Listed entries:
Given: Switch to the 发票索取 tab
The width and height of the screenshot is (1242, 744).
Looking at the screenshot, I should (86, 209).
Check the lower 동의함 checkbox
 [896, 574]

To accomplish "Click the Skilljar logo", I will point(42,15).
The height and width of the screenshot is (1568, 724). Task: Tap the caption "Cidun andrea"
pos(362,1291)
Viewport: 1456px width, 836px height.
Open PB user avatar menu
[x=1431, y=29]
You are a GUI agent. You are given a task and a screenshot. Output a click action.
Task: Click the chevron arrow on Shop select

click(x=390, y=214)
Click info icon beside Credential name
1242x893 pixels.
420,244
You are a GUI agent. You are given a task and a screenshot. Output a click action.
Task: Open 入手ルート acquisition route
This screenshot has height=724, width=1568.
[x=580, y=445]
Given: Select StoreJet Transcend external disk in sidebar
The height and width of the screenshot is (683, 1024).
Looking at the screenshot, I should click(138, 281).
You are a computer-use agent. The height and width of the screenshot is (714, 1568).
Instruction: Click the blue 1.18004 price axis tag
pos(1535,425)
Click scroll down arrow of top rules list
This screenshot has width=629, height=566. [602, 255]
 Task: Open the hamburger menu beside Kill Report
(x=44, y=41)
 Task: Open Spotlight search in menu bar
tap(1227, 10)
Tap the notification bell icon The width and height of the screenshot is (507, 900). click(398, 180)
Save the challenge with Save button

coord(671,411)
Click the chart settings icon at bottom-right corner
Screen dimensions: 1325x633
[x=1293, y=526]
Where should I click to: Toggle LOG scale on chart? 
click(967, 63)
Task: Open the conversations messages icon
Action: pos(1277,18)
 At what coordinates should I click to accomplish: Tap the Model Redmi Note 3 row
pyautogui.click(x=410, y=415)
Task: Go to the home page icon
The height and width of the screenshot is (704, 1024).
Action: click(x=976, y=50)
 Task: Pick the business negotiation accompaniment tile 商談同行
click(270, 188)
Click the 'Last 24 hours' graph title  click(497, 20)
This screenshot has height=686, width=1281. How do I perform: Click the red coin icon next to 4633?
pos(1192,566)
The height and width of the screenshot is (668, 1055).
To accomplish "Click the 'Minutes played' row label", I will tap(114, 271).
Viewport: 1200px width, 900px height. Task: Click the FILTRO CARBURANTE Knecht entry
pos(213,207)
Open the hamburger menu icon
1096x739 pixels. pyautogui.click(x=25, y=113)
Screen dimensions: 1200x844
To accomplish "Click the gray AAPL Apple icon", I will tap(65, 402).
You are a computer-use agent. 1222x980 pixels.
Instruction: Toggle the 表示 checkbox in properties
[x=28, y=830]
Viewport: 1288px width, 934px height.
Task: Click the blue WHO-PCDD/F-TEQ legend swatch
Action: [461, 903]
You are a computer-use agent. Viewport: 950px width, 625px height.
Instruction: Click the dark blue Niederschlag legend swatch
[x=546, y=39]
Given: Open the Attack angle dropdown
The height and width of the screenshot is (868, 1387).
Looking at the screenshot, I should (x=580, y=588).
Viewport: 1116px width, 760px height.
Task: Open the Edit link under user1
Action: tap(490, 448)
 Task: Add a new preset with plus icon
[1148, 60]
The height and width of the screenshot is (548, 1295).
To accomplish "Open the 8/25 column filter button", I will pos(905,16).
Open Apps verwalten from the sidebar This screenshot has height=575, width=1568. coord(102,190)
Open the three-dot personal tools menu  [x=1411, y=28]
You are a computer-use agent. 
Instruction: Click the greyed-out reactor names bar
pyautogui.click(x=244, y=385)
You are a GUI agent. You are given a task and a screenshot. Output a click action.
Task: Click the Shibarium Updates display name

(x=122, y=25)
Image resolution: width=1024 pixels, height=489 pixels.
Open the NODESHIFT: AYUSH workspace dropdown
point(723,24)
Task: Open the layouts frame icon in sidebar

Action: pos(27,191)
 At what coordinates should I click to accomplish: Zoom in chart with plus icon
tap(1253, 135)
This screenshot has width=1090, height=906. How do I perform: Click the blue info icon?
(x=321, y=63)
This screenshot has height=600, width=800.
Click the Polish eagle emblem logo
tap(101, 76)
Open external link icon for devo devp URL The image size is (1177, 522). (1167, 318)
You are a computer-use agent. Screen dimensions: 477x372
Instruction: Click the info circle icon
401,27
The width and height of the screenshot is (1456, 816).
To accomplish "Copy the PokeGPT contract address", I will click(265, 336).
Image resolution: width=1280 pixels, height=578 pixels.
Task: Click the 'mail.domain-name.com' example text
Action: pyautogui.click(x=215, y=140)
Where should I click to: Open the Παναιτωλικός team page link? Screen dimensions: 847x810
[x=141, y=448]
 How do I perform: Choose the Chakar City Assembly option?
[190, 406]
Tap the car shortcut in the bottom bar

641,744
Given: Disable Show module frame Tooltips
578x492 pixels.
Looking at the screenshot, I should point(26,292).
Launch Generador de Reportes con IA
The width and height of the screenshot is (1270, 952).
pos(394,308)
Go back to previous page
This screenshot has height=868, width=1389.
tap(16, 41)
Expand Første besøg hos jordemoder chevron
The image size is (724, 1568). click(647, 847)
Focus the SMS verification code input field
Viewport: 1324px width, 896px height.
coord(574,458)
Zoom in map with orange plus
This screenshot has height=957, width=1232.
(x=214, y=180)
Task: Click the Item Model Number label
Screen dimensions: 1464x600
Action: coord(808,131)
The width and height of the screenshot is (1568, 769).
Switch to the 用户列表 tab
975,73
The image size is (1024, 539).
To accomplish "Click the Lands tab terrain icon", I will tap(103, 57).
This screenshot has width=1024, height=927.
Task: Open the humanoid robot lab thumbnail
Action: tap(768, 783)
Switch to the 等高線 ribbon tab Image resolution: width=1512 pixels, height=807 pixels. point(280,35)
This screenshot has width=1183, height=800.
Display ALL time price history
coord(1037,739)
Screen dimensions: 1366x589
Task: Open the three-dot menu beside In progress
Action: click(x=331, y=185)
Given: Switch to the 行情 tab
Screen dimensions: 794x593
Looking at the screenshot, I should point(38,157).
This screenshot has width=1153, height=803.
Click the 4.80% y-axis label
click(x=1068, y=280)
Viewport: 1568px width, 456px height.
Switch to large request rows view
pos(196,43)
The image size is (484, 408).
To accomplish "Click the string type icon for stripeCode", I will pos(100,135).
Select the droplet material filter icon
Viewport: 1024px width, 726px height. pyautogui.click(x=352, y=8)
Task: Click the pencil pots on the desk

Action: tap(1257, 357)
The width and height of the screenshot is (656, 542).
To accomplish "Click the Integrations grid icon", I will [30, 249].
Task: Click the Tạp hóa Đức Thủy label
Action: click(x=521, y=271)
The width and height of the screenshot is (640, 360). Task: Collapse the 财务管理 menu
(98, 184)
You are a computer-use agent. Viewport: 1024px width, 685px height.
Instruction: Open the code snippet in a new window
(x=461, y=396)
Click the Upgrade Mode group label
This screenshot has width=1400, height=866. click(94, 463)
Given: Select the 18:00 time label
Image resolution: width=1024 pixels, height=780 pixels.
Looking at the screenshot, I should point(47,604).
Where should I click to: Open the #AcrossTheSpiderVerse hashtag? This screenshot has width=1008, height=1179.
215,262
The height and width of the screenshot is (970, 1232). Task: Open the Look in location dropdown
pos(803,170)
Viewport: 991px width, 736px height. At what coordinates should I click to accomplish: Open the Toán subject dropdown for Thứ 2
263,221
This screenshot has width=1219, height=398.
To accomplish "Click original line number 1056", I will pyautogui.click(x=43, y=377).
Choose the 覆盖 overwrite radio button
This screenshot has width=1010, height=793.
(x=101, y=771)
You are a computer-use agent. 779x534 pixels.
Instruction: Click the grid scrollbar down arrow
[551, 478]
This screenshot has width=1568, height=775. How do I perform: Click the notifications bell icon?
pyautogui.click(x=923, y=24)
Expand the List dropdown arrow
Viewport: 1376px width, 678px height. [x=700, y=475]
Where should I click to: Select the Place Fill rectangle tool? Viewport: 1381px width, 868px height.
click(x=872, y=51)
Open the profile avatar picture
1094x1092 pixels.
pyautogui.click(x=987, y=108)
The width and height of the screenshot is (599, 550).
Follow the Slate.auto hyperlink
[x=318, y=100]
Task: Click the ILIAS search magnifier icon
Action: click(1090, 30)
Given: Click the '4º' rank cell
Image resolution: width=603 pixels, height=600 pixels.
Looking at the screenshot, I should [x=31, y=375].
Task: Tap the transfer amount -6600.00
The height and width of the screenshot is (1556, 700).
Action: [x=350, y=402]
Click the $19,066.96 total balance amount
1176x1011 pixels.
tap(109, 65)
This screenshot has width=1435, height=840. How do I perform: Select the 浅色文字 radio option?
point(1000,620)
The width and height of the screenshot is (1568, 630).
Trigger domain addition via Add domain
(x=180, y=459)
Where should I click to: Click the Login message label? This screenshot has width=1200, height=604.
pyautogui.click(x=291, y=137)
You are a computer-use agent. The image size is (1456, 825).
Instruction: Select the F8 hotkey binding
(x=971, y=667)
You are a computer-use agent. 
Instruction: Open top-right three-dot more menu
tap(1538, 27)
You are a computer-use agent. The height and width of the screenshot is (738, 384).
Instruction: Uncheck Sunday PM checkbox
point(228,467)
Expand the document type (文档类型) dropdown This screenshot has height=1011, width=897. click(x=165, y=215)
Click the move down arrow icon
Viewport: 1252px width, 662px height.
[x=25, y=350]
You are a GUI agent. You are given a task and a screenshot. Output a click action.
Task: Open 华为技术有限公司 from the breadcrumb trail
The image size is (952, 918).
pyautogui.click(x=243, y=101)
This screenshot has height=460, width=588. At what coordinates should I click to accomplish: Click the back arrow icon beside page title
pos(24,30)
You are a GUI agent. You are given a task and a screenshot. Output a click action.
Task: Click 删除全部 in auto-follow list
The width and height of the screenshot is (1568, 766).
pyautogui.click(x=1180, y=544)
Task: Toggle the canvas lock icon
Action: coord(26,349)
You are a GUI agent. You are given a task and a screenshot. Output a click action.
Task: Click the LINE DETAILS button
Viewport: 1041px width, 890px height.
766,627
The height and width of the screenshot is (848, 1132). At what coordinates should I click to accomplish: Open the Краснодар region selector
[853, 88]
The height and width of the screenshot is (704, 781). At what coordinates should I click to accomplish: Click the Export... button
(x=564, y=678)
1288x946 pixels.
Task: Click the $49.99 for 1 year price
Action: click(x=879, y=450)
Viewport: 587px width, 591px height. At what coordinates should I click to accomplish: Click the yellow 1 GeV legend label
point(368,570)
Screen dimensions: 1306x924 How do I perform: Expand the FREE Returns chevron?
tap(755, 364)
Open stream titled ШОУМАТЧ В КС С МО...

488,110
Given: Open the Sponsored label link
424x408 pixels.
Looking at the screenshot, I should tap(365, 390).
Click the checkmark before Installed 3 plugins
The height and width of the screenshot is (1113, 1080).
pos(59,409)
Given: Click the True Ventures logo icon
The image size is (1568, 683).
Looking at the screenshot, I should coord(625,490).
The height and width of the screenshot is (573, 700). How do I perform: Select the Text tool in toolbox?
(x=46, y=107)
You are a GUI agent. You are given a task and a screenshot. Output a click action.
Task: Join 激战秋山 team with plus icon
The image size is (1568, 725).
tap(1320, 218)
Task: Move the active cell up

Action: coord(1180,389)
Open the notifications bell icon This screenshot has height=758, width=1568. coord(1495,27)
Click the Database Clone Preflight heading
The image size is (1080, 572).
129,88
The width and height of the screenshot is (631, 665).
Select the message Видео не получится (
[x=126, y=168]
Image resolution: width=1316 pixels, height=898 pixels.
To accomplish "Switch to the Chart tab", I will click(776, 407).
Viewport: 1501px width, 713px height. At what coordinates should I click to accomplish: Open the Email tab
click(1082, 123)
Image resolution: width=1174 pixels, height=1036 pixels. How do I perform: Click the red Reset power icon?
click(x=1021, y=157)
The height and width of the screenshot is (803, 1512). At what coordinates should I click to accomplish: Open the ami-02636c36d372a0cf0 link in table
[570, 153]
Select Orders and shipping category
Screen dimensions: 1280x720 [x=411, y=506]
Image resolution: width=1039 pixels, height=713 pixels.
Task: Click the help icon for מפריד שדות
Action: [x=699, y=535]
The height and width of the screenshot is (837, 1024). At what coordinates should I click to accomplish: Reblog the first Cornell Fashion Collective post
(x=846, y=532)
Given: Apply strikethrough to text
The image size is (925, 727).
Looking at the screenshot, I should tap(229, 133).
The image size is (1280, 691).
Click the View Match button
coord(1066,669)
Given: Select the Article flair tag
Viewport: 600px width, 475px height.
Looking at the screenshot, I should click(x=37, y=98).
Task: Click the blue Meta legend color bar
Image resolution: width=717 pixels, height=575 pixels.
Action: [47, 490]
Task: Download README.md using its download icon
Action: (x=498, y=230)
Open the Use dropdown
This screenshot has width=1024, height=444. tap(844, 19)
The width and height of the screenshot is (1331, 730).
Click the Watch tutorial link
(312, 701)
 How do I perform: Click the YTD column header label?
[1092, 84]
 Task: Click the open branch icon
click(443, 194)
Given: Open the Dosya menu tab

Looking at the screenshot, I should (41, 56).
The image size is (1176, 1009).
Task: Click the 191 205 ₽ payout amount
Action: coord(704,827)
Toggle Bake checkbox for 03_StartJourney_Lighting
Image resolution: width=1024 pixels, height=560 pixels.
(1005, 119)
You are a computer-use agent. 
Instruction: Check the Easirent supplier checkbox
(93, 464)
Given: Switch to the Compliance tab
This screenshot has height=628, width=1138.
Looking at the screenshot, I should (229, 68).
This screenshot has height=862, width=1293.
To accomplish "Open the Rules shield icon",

Task instructions: Only one thing belongs in the reply: the exact lines of the listing above, from the one with "Given: Switch to the Compliance tab" through its last line.

Answer to this problem:
Given: Switch to the Compliance tab
This screenshot has height=628, width=1138.
Looking at the screenshot, I should (229, 68).
This screenshot has height=862, width=1293.
To accomplish "Open the Rules shield icon",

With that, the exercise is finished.